It feels terribly clichéd to talk about words painting pictures but, although I have tried to find other words, I can really think of no better way to express my feelings about this book.
The author allows her reader to observe lives, visiting and watching. And it works beautifully, because she understands the maxim show don’t tell.
She writes in the first person present tense, something I don’t usually like. But after the first page I didn’t think about it. I was caught up.
The story opens in The Electric Theatre on York Road in Battersea. The date is 14th August 1914.
William and Amelia have come to see a film. Of course in 1914 that was a grand adventure, and a wonderful treat.
It was also a farewell. William was to go to war and Amelia was to be left behind. That was why William gave Amelia the picture book. An album that she could fill with the picture postcards he promised to send from wherever he might be sent.
William sees and wonders at the world. And he must face the war at Galipolli.
Amelia raises their son, Billy, and they must both face battles of their own.
Billy marries Ruby, who is Jewish, before he is caught up in another war.
Billy and Ruby’s son, Will, grows up in a very different, post-war world and becomes an academic.
His first child is a daughter, Billie, and she moves the story into the present day and brings it full circle.
That broad story is perfectly captured. The world changes, and yet so much remains the same. Patterns repeat, and patterns change.
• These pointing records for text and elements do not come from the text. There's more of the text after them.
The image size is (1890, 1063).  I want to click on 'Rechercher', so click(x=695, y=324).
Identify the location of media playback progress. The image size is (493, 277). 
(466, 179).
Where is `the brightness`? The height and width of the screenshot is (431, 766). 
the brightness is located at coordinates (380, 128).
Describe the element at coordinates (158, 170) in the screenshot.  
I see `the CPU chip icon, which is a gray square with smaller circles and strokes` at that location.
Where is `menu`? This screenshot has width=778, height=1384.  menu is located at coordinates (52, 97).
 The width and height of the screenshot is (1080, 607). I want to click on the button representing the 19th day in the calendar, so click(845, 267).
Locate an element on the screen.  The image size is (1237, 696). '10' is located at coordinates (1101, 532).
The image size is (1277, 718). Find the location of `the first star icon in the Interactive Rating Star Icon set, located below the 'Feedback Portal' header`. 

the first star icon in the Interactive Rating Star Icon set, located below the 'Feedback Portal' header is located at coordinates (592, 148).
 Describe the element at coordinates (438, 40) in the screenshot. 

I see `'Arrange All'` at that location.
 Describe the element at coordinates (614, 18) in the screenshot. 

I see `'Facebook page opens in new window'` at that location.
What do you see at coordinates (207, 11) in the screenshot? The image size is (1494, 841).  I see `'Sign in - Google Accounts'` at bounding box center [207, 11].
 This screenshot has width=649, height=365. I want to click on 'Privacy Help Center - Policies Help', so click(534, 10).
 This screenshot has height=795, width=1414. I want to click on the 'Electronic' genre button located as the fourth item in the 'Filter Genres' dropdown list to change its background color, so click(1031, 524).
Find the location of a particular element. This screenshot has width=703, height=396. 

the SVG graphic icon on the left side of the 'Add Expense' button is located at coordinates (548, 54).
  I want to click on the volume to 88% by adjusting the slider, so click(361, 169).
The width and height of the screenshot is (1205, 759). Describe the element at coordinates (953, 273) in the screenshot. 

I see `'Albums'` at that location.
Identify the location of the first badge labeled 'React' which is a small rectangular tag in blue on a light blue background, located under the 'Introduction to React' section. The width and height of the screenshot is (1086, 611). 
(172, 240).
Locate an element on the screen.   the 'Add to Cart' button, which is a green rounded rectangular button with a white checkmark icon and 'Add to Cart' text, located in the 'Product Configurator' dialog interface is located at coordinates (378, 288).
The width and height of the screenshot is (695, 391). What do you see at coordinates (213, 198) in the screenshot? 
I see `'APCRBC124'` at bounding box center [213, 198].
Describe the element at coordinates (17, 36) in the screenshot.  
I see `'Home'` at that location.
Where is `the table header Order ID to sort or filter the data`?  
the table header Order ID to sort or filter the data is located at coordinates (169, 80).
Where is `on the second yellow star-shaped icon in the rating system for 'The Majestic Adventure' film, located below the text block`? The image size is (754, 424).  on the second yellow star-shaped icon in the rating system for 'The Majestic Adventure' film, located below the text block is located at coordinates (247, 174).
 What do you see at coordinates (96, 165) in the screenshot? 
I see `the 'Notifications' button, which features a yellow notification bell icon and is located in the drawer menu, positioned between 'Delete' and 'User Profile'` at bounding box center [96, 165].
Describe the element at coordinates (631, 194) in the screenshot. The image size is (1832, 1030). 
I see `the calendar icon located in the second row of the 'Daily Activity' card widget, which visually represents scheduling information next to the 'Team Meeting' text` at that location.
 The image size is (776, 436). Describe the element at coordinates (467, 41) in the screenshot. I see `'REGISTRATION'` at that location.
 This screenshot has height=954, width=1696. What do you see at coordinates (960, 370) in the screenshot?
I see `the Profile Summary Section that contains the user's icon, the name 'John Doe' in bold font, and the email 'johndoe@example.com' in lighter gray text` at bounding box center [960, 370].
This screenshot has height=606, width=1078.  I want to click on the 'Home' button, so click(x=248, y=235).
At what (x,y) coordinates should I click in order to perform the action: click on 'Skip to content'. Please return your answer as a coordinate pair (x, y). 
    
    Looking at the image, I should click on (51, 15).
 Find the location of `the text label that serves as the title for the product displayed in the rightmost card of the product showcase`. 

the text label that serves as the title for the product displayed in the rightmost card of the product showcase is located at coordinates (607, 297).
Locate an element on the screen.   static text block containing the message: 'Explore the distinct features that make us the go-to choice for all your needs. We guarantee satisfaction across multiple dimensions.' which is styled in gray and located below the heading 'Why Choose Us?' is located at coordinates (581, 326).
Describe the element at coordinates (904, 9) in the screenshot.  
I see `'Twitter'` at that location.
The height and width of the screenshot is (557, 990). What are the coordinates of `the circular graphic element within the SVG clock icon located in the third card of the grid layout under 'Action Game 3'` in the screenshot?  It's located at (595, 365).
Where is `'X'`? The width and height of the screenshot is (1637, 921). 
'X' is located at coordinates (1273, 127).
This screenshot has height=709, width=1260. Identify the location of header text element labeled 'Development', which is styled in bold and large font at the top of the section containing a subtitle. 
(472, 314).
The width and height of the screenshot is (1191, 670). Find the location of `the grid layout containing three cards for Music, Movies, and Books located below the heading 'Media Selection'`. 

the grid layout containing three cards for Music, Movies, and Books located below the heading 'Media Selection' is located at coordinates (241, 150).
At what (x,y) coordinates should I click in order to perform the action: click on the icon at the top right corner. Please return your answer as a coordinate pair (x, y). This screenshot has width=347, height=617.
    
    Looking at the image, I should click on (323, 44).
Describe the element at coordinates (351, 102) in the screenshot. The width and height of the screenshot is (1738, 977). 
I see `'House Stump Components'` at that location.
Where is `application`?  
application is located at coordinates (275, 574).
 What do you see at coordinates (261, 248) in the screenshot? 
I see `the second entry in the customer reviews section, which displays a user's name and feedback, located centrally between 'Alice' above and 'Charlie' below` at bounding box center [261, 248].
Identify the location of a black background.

But there is so much more. So many crucial, small details. Actions. Events. Emotions. They show exactly what you need in order to understand. No more and no less. And they show how choices, both conscious and unconscious, can have repercussions long into the future.
The Picture Book shows real people, real lives, real emotions. Painted perfectly. Pictures of childhood, adulthood and old age. Pictures of a century of history and social change. So many pictures.
I knew nothing before I picked up The Picture Book and I gained so much from reading with no foreknowledge. That is why I shall share no more details. And that is why I shall write no more.